「病院長命令ということにしては?
 円滑な組織運営のために是非必要だとか、病院一丸となって――事務局主導ではなくて教授を始めとする本来の指揮系統で――経営を見直すためにとか色々と口実はあるでしょう。
 事務局に不満を抱いている先生達って意外と多いのです」
 清水研修医が事もなげに言った、ごく平静な口調で。
 祐樹も医局の慰安旅行の時に色々と言われたようで――具体的なことは聞いていない、言う必要があれば絶対に告げてくれると信じているので――確かに不満を持っている。
「それは救急救命室のメンバーだけのことですか?」
 だとすれば、万年赤字の――これは病院のため、医療のためにはある意味仕方ない。

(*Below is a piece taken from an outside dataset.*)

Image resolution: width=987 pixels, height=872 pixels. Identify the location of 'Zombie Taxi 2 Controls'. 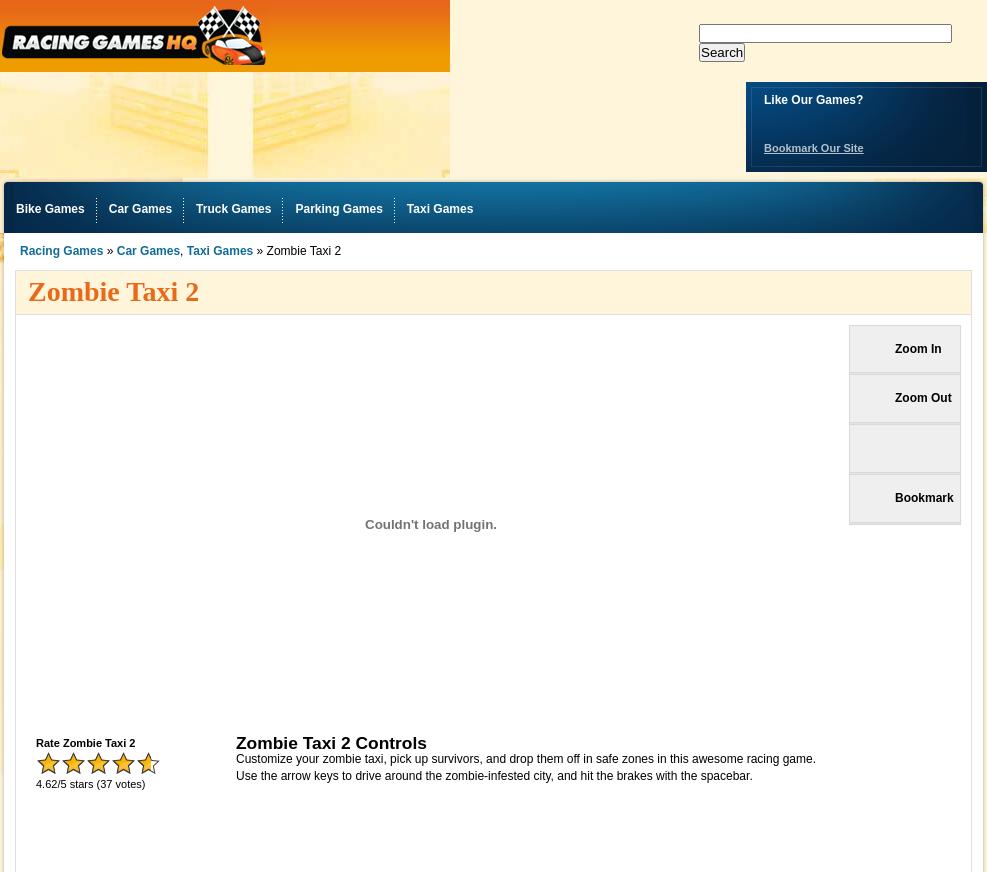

例えば救急車や消防車、そして警察官とパトカーみたいに普段は必要がないが無ければ困るという存在で、後者の場合は国家公務員として働いているし、市民の理解は得られているので問題ないが、国立病院という税金で運営されていたモノが独立行政法人となって採算というものを考えるようになった今となっては赤字イコール悪という風潮だ――象徴でもある救急救命室の「皆」が思っていることでも、他の科は異なるといったことも充分考えられる。
「いえ、確かに救急救命室でもそんな話は出ますが、精神科の先生達もお薬の処方などで色々と干渉されると聞いています。たとえば点滴と錠剤だったらコストパフォーマンスの良し悪しで決めろとか、そういう専門家が決めたことを事務局から煩く言って来るようなので……」
 外科から遠く離れた――少なくとも自分の医局は短期入院がメインなので、元々精神病を患っている人以外では発症もないため交流のしようがない――精神科でもそういう愚痴が出ているなら、きっと他の科からも同じような反感は抱かれている可能性が高い。
 教授職本来の――自覚し出したのは最近で、それまでは自分の科のこと以外はほとんどスルーして来た――物事の見方というかそれ以上の視点で認識出来る研修医というのも、ある意味新鮮だった。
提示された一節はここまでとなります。